Yeah so we’ve figured out everything else – but only recently we started to get decent IM and calling for our hand-held devices.
And next step now is actually enable it everywhere!
Get it? Platforms handling messaging and data streaming are on their way to commoditisation too.
And this is going to be huge. You think there are too many messengers now? How about messenger in every app you use! How about your microwave and fridge, your home, your office and your current project each have their messenger avatar and each can message you and each other?
Simple case #1. A corporate worker is wondering why his internal employee finder app has to be so ugly. Why can’t it have nice chat bubbles, double-tick delivery statuses, avatars, “now typing”, emoticons and all those other sexy things every consumer user gets for free in their Whatsapp.
Simple case #2. Startup guy building another social network for Yorkshire terrier owners wants to build something quick, lean and mean. Sipping his smoothie, he wants to focus on UX and has neither time or patience to figure out each of these things separately: Database, JSON API, Users auth, XMPP chat server, Websockets, Presence, Push Notification alerts, File attachments, WebRTC, TURN, Facebook login, SMS verification, Web admin panel, Moderation and Ban API, iOS integration, Android integration, Javascript integration etc.
All this why end users getting mad there. End user doesn’t understand it takes a year to build backend before nice chat bubbles and alerts start appearing. They’ve tasted it elsewhere and now they want it in your product. They want it now. Otherwise they leave.
Enter mobile-first communication platforms.
It’s like an OS really:
1. PC. Bottom layer – hardware. In cloud era, AWS (or other IaaS) is your PC. This is simple.
2. OS core. Then you’ve got basic modules you can’t live without – users database, all those XMPP, websocket and TURN servers, push notification daemons and Kafka queues, data storage, all the interconnections and logic, so say when user is offline from chat (presence = 0) then send them a push notification alert using a custom template developer specified earlier via admin panel. So this is the logic, this is the core of your OS.
3. Drivers. So you have all that core logic but to expose it you need drivers. JSON API plays that role exposing all the services and modules.
4. System apps + IDE for developers. Bare-bone OS is useless. You need an ecosystem of apps, starting with pre-built system apps (dashboard) and an IDE (that’s what software engineers use to build new apps). So that’s your Developers Kit – in our case it’s everything to make that ‘app to WhatsApp’ transition 1) possible; 2) fast and reliable. That requires SDK libraries, code samples, documentation and all those code snippets / APIs implementing various functionalities end users need.
5. Office suite.
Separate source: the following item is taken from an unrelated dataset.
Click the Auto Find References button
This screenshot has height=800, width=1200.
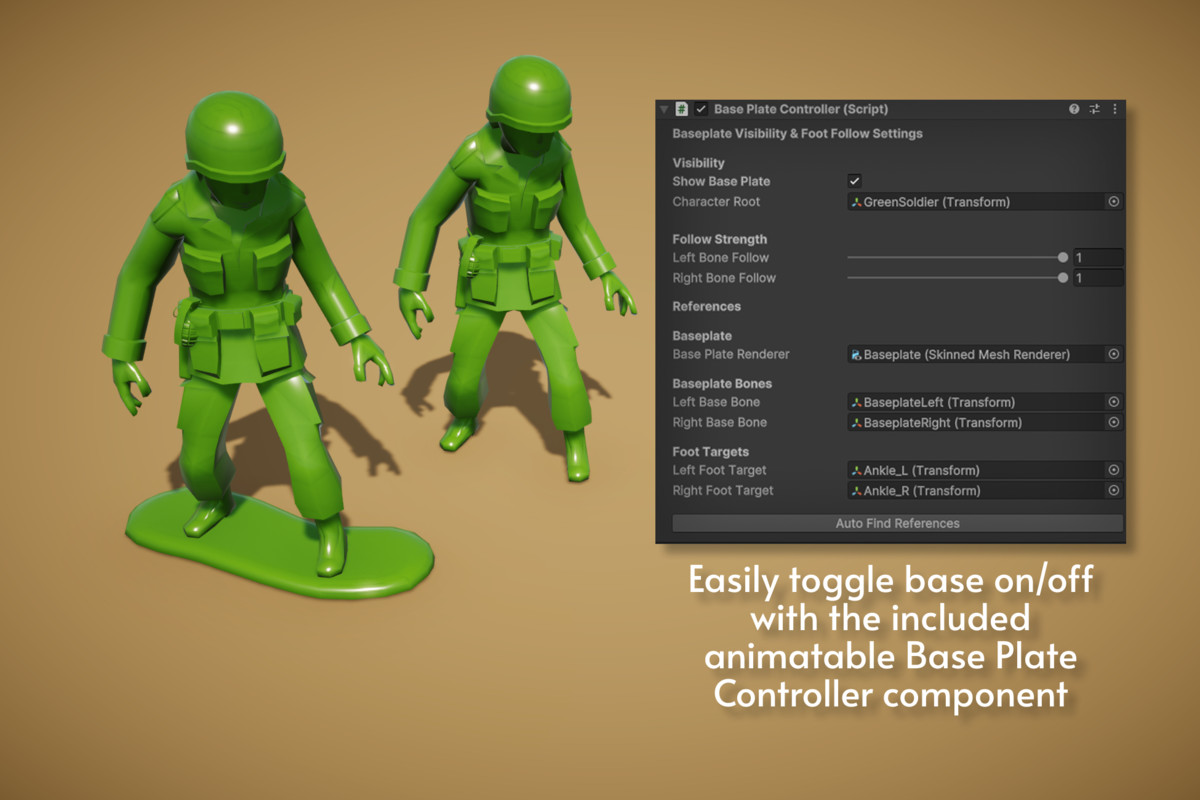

To make business guys happy, you also need a bunch of other things, not necessary another software, it can be a service contract (SLA), certification of accordance (HIPPA compliance), a possibility to integrate with existing tools they have (MDM, SharePoint, ActiveDirectory), all things handling security, data ownership (dedicated / on-premise hosting).
And then you get the top layer. The visible part of the iceberg.
The messenger.
Or shall we say The Chat Box.
But really it’s like a pipe connecting you with other persons, things and bots elsewhere.
Oh and it’s slick out of the box, easy to use, intuitive, has nice chat bubbles and enables 1,000,000 other things through it such as:
- entertainment
- telemedicine
- e-commerce
- gaming
- IoT
So what has changed? Not much – just another revolution of technology.
Lots of stuff got commoditised. Picks and shovels got tossed away as developers got their own WhatsApp / Skype / Telegram cloning machines.
You don’t need that many clones of chat boxes right now. But you won’t imagine living without all those communication pipes few years from now.
Just remember those platforms silently running in background, like invisible titans holding this pipework for you to enjoy. And think – there is a new economy emerging where you can create your own “WhatsApp for X” in a matter of days, make a chat bot and sell it (yay cyber-slavery!); get free high quality video conferencing tech, overlay some crazy emoji and you’re big in Japan. It’s for you to figure out.